L’an dernier, Florian Naudet et Constant Vinatier ont demandé à 60 volontaires de cuisiner 900 meringues. Ils ne sont ni fous ni pâtissiers, mais chercheurs. Et ils sont revenus sur cette expérience avec un article publié dans la revue PLOS Biology mi-décembre. « On fait de la recherche sur la recherche, tout l’enjeu est de comprendre comment elle se fait pour mieux la faire », explique Florian Naudet, professeur de thérapeutique à l’Université de Rennes. Et pour cela, il s’intéresse notamment à la reproductibilité, une notion qui se divise en trois axes : « C’est le fait de pouvoir reproduire la méthode, les résultats et les conclusions d’un travail scientifique », note Constant Vinatier, doctorant en épidémiologie, analyse de risque et recherche clinique à l’Irset1, à Rennes.

L'outil parfait

Sensibiliser les citoyens aux complexités de la reproductibilité est un élément clé pour un regard plus nuancé sur le monde de la recherche, mais risque d’exacerber une forme de scepticisme à l’égard des sciences. Alors, il a fallu trouver le bon moyen d’aborder la question. « Les meringues sont l’outil parfait parce qu’une recette c’est comme une expérimentation scientifique, souligne Florian Naudet. De la température de la pièce à la durée de battage des œufs, il y a plein de choses non écrites que l’on fait ou pas et qui jouent sur le résultat : ce sont les degrés de liberté. »

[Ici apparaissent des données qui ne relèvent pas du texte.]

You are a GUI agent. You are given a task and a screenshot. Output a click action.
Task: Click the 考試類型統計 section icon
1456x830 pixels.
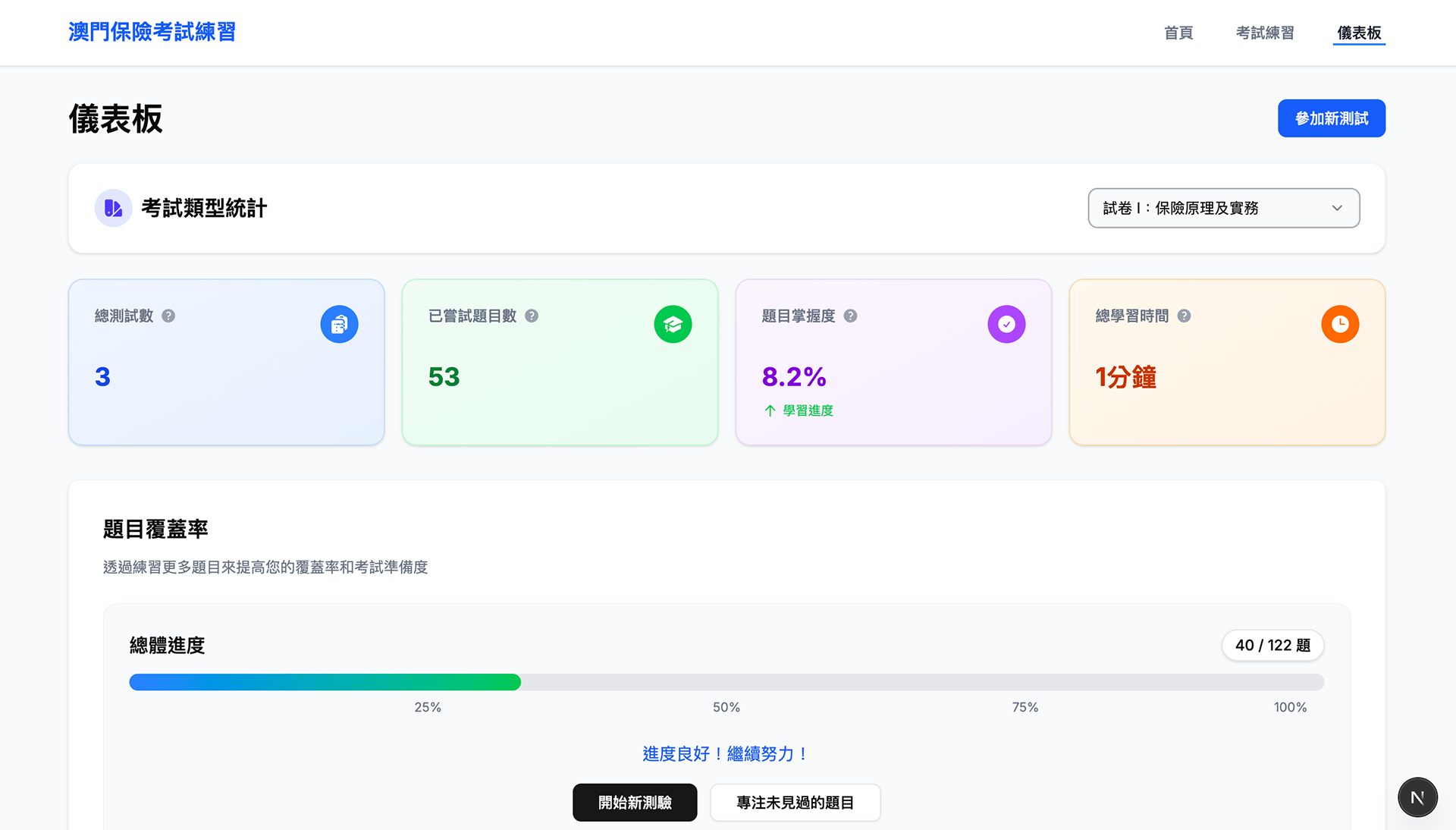(x=113, y=208)
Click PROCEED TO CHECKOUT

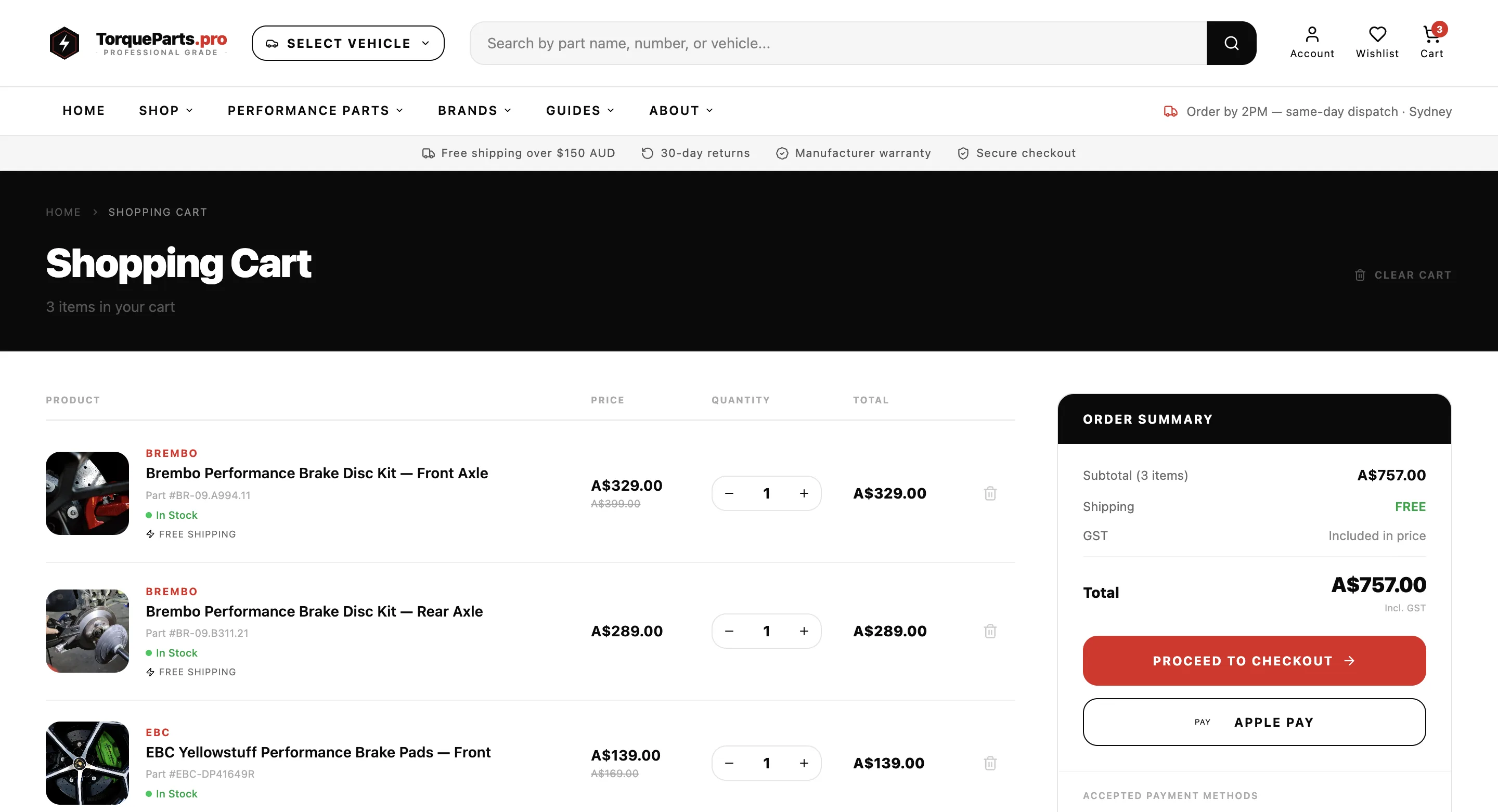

Ils ont donc demandé à deux groupes de 30 personnes de réaliser des meringues. Le premier suivait une recette classique et le second un protocole amélioré sur les conseils d’un pâtissier, un schéma plus détaillé qui devait réduire ces degrés de liberté. « Mais à la fin, il n’y a pas eu de différence entre les meringues », constate Constant Vinatier. Les pâtisseries ont ensuite été vendues aux Champs Libres, à Rennes, ce qui a permis d’échanger avec les visiteurs sur la reproductibilité. Car en cuisine comme en recherche, il arrive qu’il soit impossible de reproduire un résultat. « Ce n’est pas forcément négatif, tant de paramètres entrent en compte qu’il est difficile de reproduire les conditions exactes », relativise Florian Naudet.

Prendre en compte les échecs


Plus que les résultats, c’est d’ailleurs la manière dont on en parle qui importe. « Beaucoup de scientifiques ne communiquent pas si leurs conclusions ne correspondent pas à leurs attentes : ainsi la moitié des essais thérapeutiques d’antidépresseurs ne sont pas publiés, illustre le chercheur, or il faut prendre en compte les échecs pour avoir une vision réaliste. » Sans compter que l’écosystème de la recherche favorise la découverte plutôt que la reproductibilité. « Certaines choses ne sont pas suffisamment vérifiées, un résultat scientifique est valide quand il a été reproduit par d’autres », insiste Florian Naudet, qui veut « donner au public les outils pour construire un regard nuancé et critique sur le monde de la recherche ».

Violette Vauloup

1. Institut de recherche en santé, environnement et travail.